纺织学报 ›› 2024, Vol. 45 ›› Issue (03): 129-136.doi: 10.13475/j.fzxb.20230303001

• 染整工程 • 上一篇    下一篇

超细纤维合成革含浸用水性聚氨酯的合成及其应用

李琛1,2, 王冬1,2, 仲鸿天3, 董朋3, 付少海1,2()   

  1. 1.江苏省纺织品数字喷墨印花工程技术研究中心, 江苏 无锡 214122
    2.生态纺织教育部重点实验室(江南大学), 江苏 无锡 214122
    3.江苏聚杰微纤科技集团股份有限公司, 江苏 苏州 215200
  • 收稿日期:2023-03-13 修回日期:2023-12-01 出版日期:2024-03-15 发布日期:2024-04-15
  • 通讯作者: 付少海
  • 作者简介:李琛(1999—),男,硕士生。主要研究方向为超细纤维合成革含浸用水性聚氨酯的合成及应用。
  • 基金资助:
    香江学者计划项目(XJ2021020)

Synthesis and application of microfiber leather impregnated with waterborne polyurethane

LI Chen1,2, WANG Dong1,2, ZHONG Hongtian3, DONG Peng3, FU Shaohai1,2()   

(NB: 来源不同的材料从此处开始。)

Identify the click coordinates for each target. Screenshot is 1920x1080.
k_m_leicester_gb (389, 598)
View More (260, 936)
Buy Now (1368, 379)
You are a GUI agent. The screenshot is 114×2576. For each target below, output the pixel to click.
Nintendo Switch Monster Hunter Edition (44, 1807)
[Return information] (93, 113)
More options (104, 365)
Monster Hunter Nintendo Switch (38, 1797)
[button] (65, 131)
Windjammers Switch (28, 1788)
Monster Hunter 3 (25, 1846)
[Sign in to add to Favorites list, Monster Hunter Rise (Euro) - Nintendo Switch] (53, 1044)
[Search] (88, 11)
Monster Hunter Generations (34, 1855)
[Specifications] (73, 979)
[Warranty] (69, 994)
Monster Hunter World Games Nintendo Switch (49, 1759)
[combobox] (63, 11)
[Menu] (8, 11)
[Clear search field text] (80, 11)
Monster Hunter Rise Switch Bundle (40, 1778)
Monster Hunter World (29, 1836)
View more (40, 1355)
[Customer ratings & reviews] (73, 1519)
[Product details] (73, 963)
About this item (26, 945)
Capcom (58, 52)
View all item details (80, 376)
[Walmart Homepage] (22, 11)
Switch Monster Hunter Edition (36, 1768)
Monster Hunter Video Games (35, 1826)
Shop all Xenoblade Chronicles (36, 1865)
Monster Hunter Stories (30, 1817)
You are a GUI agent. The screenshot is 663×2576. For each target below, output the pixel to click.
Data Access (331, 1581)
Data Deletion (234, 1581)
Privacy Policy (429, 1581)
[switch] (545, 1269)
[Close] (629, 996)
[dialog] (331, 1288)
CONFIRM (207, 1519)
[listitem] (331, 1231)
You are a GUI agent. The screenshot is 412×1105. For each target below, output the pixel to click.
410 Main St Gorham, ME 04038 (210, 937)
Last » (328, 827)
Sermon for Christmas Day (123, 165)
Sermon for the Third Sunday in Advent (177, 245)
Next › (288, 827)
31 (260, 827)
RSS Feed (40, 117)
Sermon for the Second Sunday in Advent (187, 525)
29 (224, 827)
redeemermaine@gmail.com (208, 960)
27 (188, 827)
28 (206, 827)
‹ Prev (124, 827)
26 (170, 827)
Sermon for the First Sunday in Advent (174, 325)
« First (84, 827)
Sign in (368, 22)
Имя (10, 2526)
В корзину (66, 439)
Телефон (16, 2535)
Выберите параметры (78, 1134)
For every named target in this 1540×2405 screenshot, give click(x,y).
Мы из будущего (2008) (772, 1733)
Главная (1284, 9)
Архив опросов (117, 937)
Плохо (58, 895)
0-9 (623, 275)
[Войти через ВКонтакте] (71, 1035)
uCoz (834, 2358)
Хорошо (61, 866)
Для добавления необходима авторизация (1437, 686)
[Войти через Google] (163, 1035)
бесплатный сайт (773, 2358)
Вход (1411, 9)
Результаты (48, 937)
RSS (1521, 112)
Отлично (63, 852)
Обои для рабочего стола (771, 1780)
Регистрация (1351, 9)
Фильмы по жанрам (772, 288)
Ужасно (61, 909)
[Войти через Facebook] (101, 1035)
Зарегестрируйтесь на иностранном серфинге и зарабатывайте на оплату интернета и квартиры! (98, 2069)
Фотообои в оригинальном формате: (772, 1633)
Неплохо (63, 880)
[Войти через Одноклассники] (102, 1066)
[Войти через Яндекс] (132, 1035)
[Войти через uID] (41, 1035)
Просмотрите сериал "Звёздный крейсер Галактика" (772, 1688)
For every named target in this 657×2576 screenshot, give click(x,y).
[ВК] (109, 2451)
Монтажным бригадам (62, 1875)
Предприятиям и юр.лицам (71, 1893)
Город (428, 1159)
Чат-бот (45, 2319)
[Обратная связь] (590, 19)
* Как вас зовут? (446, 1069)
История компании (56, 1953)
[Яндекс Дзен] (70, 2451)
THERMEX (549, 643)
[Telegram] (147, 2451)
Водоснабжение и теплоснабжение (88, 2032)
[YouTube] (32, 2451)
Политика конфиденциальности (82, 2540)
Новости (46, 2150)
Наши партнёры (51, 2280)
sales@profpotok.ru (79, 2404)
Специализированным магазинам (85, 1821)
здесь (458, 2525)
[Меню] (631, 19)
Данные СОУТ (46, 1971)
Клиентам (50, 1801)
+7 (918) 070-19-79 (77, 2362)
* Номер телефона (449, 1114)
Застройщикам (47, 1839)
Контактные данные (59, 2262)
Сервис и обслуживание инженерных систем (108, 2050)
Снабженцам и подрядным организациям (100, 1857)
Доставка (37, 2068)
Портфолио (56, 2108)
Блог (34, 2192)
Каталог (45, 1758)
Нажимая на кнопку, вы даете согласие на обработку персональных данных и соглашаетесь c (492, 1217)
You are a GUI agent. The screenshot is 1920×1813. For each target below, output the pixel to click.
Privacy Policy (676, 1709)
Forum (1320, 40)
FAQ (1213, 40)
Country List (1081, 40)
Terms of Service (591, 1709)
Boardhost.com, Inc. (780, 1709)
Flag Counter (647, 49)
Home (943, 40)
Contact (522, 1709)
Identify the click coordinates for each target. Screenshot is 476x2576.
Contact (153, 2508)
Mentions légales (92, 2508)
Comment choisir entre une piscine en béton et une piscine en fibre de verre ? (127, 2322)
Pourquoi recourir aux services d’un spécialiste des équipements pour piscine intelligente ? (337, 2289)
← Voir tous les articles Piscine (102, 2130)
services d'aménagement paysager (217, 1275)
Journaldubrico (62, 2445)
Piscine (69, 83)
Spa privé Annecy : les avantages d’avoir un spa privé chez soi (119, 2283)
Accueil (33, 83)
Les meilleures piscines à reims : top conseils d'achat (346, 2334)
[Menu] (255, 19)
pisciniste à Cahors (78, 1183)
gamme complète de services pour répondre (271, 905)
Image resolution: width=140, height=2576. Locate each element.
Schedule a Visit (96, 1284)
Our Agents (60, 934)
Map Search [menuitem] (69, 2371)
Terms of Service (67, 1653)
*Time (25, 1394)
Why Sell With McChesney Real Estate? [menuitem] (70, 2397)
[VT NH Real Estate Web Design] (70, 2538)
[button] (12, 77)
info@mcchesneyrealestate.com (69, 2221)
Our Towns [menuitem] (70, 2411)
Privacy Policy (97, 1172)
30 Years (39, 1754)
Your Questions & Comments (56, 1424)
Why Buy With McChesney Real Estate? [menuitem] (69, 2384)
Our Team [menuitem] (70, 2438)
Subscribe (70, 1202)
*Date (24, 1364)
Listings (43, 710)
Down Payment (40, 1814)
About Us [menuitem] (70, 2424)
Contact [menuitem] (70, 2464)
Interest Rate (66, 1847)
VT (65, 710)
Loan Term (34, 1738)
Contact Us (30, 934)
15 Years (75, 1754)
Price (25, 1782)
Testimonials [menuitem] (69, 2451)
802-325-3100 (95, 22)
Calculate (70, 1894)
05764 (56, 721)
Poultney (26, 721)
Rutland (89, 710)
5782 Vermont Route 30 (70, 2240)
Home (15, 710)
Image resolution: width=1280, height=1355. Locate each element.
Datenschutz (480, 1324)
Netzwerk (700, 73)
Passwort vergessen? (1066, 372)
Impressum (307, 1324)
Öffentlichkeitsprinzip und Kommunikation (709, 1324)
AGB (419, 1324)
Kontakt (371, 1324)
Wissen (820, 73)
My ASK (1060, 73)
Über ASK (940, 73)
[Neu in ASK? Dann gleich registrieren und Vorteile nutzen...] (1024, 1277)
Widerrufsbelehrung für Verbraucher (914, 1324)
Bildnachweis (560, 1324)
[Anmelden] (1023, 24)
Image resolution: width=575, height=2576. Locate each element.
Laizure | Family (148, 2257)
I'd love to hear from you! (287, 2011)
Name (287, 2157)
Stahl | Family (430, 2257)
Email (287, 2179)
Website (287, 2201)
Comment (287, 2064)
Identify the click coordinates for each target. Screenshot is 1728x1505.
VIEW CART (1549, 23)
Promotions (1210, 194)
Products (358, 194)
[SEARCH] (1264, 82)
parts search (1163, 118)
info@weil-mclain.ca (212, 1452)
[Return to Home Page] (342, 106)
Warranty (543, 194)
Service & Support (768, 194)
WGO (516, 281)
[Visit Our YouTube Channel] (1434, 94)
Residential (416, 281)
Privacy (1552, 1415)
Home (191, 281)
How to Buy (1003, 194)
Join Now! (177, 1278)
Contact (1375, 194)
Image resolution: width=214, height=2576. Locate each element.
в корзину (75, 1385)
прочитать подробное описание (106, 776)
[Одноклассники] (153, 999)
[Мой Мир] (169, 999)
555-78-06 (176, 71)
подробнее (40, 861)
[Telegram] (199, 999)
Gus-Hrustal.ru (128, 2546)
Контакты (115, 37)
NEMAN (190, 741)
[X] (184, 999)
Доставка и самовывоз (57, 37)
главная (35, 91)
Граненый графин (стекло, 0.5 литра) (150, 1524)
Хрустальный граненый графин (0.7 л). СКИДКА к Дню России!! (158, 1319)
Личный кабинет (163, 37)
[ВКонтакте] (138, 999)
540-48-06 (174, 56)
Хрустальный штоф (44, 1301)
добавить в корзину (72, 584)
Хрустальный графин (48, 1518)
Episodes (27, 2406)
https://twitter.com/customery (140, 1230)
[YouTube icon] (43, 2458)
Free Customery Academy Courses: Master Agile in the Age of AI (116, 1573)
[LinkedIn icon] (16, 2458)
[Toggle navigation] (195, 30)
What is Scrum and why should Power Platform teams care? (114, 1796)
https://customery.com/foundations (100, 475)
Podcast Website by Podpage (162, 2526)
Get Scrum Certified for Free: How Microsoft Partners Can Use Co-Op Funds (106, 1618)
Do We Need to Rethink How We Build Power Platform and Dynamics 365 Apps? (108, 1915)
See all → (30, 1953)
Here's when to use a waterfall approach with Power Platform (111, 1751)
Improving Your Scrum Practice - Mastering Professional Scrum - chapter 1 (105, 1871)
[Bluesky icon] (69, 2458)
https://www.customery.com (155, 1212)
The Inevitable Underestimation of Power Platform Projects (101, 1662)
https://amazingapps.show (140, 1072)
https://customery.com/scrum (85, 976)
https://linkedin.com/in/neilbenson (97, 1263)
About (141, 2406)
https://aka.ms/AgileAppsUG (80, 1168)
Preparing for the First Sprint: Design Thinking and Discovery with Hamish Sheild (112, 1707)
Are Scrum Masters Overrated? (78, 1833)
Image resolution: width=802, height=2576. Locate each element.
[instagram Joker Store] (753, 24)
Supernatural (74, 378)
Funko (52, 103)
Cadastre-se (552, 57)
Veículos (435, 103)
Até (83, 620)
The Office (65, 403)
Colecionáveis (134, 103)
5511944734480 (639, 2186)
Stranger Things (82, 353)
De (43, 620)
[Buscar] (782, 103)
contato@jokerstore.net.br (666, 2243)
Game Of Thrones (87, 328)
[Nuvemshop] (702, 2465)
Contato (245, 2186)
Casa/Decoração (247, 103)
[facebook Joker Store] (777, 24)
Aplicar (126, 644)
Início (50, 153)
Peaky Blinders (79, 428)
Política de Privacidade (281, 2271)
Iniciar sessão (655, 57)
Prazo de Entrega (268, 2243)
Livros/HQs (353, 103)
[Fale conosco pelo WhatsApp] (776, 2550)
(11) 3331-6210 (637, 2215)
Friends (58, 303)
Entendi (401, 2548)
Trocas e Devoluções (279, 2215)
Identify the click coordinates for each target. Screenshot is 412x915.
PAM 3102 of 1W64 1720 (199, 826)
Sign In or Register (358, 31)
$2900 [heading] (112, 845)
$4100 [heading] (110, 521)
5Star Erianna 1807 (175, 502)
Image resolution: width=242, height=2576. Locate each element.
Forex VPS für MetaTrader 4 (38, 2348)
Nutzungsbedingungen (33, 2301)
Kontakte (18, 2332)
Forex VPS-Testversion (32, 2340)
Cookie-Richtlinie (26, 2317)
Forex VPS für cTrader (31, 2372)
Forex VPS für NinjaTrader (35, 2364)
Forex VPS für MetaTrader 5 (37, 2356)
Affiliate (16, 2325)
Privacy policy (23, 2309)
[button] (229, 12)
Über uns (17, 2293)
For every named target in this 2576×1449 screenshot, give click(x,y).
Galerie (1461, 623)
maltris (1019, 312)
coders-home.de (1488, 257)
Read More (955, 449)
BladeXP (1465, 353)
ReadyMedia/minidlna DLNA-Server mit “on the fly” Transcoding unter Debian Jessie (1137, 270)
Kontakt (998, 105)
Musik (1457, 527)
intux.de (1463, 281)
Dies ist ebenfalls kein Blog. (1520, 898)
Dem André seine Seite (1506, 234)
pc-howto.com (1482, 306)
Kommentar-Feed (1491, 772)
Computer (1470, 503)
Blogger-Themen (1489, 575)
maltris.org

  1. 1. Jiangsu Engineering Research Center for Digital Textile Inkjet Printing, Wuxi, Jiangsu 214122, China
    2. Key Laboratory of Eco-Textiles(Jiangnan University), Ministry of Education, Wuxi, Jiangsu 214122, China
    3. Jiangsu Jujie Microfiber Technology Group Co., Ltd., Suzhou, Jiangsu 215200, China
  • Received:2023-03-13 Revised:2023-12-01 Published:2024-03-15 Online:2024-04-15
  • Contact: FU Shaohai

摘要:

为解决水性聚氨酯应用于超细纤维合成革(超纤革)含浸时存在的表面易出现裂纹及手感不佳的问题,通过在合成过程中引入聚碳酸酯二醇作为软链段,并添加三羟甲基丙烷,成功制备了成膜后具有高韧性和高强度的大分子质量小乳粒粒径水性聚氨酯乳液。结果表明:乳液的相对分子质量达到5.93×104其平均粒径仅为89.54 nm,储存稳定性良好;形成的薄膜具有优异的性能,断裂强度为3.725 MPa,断裂伸长率达到763.99%,高温下的储能模量和损耗模量分别为2 837.57 MPa和278.87 MPa。在超纤革制备中,应用这种水性聚氨酯可改善黏结固化情况,显著减少表面裂纹,提升弹性和柔软度。

关键词: 水性聚氨酯, 超细纤维合成革, 含浸工艺, 乳粒粒径, 三羟甲基丙烷, 聚碳酸酯二醇

Abstract:

Objective As an artificial leather product, impregnated microfiber leather owns excellent thermodynamic properties, rebound resilience, softness, and fullness. However, the main material for its production is solvent polyurethane, which causes serious environmental pollution. Whereas waterborne polyurethane, an environmental-friendly material, brings problems of surface cracks and poor texture when applied to the impregnation of microfiber leather. In order to solve these problems, a particular waterborne polyurethane emulsion was designed and synthesized by referring to the solvent polyurethane with large molecular weight and small particle size, and then successfully applied to the production of impregnated microfiber leather.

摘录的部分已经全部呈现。